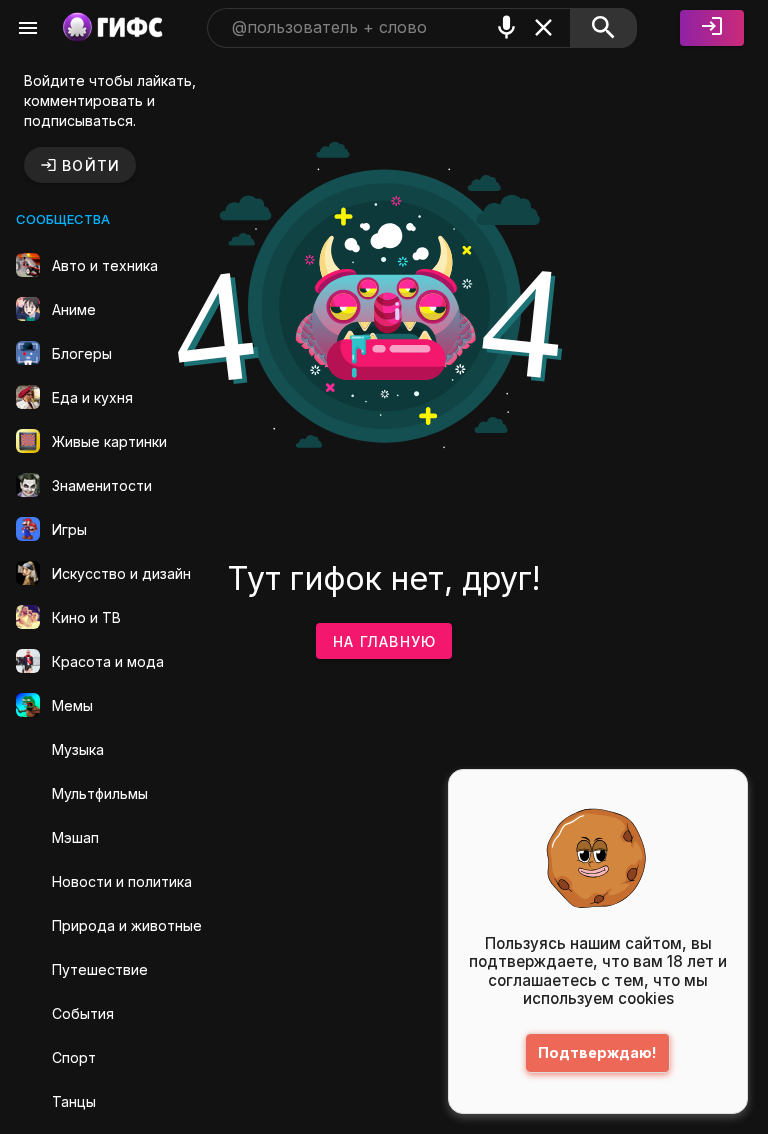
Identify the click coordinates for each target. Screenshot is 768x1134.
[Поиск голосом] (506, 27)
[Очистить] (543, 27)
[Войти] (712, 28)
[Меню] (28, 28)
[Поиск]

- **Exercise instructions**
Would you mind repeating the records above exactly, without the pictures?

- **Written response**
Identify the click coordinates for each target. Screenshot is 768x1134.
[Поиск голосом] (506, 27)
[Очистить] (543, 27)
[Войти] (712, 28)
[Меню] (28, 28)
[Поиск]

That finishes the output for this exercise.